Dr. Seligman suggests that during the height of the COVID-19 pandemic, many of us probably were thinking, "This is how it all ends." Similarly, given everything that we are going through as a society today, it's easy to be sad, depressed, and pessimistic about the future. However, Dr. Seligman offers an alternative viewpoint, one that comes from a fourteenth century theologian, Julian of Norwich. What's interesting here is that Julian's real name was Juliana - her Revelations of Divine Love are the earliest surviving English-language works attributed to a woman (she was known by Julian, as it was easier during those days for a work to be published if it was written by a man). Julian lived her entire life in the English city of Norwich, which at that time was a center of commerce and religion. The city went through a number of crises during her lifetime, including most notably the Black Death of 1348-1350. Julian became seriously ill in 1373 and had a number of mystical visions, which she wrote about after making a miraculous recovery.

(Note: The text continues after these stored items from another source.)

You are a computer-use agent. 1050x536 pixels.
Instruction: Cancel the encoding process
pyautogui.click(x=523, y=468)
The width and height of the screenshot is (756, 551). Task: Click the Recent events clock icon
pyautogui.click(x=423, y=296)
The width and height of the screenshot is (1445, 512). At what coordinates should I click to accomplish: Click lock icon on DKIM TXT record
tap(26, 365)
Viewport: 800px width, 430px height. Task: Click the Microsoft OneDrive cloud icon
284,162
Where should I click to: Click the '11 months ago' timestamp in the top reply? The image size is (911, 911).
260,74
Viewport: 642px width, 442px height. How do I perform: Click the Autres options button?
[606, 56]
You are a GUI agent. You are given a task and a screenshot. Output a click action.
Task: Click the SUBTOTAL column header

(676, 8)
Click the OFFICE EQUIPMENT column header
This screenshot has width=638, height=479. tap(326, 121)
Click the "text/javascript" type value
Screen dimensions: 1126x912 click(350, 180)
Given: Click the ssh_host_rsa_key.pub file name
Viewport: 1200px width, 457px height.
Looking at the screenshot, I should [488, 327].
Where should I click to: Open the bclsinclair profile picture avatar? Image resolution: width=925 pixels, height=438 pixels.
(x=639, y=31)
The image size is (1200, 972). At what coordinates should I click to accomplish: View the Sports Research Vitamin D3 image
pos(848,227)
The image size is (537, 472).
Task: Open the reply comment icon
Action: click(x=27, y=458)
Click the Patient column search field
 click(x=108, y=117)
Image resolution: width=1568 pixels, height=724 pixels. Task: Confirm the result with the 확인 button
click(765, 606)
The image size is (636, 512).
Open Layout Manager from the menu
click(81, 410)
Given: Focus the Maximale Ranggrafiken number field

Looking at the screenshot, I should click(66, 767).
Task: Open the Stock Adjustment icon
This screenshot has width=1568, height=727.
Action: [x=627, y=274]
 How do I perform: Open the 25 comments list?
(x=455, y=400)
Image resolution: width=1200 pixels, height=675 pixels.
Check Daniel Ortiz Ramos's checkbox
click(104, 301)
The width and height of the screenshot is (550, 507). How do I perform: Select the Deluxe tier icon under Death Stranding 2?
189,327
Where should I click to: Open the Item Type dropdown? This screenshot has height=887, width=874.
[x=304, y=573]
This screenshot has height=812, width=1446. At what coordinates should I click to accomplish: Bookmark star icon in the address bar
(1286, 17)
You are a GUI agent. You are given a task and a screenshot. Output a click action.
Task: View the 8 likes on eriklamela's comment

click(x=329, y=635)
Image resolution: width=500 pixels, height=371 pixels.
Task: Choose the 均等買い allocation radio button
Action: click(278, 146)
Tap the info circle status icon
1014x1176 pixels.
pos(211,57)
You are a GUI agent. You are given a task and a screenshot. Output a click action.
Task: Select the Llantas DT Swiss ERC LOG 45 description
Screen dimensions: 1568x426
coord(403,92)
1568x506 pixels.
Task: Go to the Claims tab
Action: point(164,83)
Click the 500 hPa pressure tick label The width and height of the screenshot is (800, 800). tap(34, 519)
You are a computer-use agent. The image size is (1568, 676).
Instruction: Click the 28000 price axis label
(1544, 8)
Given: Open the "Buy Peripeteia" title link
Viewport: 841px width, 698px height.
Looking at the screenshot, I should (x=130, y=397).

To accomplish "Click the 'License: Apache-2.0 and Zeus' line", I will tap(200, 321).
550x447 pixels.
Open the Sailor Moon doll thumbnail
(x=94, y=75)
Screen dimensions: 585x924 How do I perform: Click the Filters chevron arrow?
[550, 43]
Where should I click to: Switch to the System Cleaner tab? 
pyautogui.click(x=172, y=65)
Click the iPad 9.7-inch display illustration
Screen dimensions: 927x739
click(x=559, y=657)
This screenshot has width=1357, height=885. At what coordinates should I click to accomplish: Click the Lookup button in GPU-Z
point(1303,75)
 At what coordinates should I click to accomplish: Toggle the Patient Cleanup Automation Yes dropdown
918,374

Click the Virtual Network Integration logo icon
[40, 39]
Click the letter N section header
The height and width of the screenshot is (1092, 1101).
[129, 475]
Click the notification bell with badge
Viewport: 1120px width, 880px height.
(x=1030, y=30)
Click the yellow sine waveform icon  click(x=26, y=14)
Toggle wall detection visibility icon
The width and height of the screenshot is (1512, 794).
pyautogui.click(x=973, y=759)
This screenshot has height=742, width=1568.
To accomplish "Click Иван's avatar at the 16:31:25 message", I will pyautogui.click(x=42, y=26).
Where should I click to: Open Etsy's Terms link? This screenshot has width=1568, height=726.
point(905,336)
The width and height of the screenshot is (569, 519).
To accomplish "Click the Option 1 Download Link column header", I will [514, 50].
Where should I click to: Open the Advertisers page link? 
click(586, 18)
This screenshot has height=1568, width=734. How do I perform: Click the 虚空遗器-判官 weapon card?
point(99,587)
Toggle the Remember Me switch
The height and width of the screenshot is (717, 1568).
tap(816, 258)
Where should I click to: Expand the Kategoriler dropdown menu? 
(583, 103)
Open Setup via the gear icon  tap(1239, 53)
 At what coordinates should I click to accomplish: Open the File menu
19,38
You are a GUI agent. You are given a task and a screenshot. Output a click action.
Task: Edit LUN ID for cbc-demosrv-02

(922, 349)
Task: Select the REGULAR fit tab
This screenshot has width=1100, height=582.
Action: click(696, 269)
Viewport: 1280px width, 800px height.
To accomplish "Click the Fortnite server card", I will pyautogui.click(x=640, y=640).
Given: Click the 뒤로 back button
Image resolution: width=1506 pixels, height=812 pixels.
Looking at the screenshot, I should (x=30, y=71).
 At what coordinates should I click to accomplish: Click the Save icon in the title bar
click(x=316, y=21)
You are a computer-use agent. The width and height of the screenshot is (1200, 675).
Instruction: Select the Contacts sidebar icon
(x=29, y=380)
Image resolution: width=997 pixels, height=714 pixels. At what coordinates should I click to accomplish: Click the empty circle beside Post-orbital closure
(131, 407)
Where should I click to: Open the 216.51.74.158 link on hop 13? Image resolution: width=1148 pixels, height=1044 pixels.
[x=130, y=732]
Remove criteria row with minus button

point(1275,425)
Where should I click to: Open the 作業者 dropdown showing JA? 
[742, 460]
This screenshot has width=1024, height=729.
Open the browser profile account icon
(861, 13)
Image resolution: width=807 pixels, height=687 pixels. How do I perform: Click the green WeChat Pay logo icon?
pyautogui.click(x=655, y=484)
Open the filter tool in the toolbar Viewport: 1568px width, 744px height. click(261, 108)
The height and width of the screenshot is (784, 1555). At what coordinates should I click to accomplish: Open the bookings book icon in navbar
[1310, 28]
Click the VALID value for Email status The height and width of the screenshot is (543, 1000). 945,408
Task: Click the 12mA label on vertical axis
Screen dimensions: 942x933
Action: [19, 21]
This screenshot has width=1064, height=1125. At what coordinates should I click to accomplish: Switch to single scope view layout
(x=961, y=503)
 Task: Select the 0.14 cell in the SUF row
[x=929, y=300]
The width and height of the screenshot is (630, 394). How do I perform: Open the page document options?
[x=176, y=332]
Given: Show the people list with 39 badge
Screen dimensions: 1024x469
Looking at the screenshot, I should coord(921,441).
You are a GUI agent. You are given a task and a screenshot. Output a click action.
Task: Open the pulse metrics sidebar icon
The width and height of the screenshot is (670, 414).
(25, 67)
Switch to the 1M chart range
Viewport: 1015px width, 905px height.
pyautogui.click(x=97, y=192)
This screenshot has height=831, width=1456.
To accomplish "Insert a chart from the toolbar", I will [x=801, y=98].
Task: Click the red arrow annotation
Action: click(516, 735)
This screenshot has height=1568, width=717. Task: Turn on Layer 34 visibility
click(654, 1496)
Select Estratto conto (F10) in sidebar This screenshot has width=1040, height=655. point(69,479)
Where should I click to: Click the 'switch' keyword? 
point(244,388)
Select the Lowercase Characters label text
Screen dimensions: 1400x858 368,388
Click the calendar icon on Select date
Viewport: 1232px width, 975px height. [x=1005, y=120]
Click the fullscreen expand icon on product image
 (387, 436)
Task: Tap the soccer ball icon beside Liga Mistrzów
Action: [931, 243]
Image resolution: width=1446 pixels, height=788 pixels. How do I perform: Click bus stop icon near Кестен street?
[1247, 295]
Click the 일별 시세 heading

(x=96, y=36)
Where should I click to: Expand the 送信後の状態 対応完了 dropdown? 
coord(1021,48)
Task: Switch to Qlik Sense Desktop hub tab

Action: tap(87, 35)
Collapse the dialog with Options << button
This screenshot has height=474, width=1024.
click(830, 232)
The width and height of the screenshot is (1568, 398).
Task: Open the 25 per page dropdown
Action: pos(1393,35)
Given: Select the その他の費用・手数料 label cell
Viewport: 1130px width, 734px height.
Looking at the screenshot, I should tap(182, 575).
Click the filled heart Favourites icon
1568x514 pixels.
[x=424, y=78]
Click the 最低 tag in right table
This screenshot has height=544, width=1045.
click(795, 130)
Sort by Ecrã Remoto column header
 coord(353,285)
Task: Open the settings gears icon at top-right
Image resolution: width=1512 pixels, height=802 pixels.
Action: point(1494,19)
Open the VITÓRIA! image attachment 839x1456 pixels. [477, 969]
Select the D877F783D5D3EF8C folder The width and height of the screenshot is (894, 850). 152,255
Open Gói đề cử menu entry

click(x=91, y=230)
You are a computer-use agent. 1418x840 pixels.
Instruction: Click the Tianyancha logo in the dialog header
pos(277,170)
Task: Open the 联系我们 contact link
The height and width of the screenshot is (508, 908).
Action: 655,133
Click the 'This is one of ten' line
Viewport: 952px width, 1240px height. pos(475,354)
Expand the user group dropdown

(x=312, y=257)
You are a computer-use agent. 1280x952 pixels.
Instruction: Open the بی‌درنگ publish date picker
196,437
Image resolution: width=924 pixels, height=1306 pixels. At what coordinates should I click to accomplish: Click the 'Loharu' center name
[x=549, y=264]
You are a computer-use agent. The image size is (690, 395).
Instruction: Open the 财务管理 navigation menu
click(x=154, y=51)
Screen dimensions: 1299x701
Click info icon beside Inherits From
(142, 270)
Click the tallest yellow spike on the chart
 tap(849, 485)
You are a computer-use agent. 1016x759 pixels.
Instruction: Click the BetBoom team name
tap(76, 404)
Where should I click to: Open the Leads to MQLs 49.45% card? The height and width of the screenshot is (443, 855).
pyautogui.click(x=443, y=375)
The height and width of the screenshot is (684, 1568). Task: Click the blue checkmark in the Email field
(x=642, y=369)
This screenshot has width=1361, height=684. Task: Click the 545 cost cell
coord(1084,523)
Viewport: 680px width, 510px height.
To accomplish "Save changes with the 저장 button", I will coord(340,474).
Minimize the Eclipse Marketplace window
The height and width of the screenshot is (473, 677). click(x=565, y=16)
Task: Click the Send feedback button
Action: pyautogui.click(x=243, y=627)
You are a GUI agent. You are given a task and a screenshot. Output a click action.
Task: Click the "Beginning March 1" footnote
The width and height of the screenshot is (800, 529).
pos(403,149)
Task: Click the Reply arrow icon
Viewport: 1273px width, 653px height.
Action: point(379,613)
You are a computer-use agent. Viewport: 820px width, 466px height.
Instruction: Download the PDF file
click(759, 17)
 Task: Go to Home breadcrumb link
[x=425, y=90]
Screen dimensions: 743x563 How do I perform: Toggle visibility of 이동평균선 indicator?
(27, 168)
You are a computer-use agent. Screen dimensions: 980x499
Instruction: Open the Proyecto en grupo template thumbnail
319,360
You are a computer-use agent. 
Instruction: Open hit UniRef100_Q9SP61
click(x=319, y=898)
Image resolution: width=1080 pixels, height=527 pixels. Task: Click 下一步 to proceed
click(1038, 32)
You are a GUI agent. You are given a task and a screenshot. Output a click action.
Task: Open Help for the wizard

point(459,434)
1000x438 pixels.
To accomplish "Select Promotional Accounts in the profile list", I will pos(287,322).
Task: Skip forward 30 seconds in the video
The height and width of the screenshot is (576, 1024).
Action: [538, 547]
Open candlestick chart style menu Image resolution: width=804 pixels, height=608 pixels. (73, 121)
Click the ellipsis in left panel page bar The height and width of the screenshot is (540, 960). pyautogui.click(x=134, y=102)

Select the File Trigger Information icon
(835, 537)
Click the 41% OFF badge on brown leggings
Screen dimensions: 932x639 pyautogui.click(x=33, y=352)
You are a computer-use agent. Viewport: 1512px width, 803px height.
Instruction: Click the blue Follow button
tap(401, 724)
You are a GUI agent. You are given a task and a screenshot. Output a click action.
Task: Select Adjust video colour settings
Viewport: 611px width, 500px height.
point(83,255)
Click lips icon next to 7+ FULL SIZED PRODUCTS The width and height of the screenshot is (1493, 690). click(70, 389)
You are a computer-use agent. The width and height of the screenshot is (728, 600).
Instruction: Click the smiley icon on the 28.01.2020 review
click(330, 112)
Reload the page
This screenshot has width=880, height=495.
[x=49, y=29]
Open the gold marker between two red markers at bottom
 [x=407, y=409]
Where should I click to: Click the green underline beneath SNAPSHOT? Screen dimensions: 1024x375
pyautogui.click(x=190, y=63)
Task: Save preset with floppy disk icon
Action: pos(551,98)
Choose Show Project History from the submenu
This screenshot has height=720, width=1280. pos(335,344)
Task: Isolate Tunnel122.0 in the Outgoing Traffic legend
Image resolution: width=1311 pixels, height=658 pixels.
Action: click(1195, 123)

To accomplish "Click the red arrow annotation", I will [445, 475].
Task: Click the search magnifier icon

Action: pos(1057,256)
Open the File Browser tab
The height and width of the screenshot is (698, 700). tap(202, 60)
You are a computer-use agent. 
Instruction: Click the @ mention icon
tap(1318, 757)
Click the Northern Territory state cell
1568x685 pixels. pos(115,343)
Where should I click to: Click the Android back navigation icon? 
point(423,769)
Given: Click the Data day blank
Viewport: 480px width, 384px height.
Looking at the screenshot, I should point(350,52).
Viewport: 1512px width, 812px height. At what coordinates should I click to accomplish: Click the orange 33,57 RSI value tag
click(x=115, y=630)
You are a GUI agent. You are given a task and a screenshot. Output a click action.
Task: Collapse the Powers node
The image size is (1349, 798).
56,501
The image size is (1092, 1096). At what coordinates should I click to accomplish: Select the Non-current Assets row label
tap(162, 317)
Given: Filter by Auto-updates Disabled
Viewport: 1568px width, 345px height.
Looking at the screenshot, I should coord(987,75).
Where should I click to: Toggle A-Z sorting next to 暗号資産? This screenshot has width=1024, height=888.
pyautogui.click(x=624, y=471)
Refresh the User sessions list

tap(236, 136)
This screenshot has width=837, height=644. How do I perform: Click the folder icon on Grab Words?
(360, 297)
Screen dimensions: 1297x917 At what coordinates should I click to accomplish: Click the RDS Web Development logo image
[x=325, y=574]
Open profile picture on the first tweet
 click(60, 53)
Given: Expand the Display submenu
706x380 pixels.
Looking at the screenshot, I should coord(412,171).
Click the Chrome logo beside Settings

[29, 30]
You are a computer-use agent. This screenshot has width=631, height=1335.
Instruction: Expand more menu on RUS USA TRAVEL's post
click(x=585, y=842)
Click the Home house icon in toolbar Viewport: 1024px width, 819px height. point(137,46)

Julian of Norwich writes, "God did not say, You shall not be tormented, you shall not be troubled, you shall not be grieved, but God said, You shall not be overcome...All shall be well, and all shall be well, and all manner of things shall be well." Interestingly enough, the Catechism of the Catholic Church references this particular passage (I believe it comes from two different texts, but I am not certain) when asked the question, "Why does God allow suffering and evil in this world?"
These are two completely different viewpoints of the world. One (the Yeats view) is very pessimistic, while the other (Julian's) is optimistic. It is the latter viewpoint that both Drs. Brooks and Seligman recommend. One of the most important things that we can do as leaders is to restore optimism and hope during difficult, turbulent times. As former President and CEO of IBM, Ginni Rometty once said, "A leader's job is to paint reality and give hope" (more on that later). I am reminded, once again, of the famous poem "Lincoln, Man of the People" by Edwin Markham. The last stanza of the poem begins with an iconic view of leadership:
So came the Captain with the mighty heart;
And when the judgment thunders split the house,
Wrenching the rafters from their ancient rest,
He held the ridgepole up, and spiked again
The rafters of the Home. He held his place—
Held the long purpose like a growing tree—
Held on through blame and faltered not at praise.